Goal of the exercise. Write out the rows from the start through the line containing "pyautogui.click(x=124, y=363)", swapping "username" for "handle" and keeping everything else the same.
begin Supplied data
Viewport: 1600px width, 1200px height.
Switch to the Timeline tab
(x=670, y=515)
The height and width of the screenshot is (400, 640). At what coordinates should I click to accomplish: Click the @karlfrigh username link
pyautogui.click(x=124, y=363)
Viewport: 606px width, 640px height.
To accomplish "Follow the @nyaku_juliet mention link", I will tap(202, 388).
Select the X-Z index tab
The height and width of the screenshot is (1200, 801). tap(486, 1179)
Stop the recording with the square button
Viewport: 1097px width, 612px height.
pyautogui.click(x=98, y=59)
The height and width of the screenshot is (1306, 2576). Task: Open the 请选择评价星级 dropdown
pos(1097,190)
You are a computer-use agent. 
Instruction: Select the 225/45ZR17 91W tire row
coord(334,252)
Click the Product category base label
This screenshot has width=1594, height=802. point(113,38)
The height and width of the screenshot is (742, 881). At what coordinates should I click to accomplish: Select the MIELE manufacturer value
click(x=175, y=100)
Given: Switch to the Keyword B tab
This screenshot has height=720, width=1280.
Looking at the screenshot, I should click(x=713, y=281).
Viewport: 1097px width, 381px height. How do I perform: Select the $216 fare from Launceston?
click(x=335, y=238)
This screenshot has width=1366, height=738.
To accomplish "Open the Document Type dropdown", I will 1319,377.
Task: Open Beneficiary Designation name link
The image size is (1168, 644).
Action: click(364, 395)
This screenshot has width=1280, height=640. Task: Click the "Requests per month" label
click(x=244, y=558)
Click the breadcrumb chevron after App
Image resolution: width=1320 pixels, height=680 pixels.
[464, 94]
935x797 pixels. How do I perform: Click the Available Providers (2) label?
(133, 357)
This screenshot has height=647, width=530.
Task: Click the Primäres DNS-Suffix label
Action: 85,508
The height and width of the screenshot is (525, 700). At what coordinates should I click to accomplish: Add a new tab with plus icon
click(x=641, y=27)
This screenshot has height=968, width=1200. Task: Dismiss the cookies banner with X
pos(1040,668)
end Supplied data
Result for this exercise.
Viewport: 1600px width, 1200px height.
Switch to the Timeline tab
(x=670, y=515)
The height and width of the screenshot is (400, 640). At what coordinates should I click to accomplish: Click the @karlfrigh handle link
pyautogui.click(x=124, y=363)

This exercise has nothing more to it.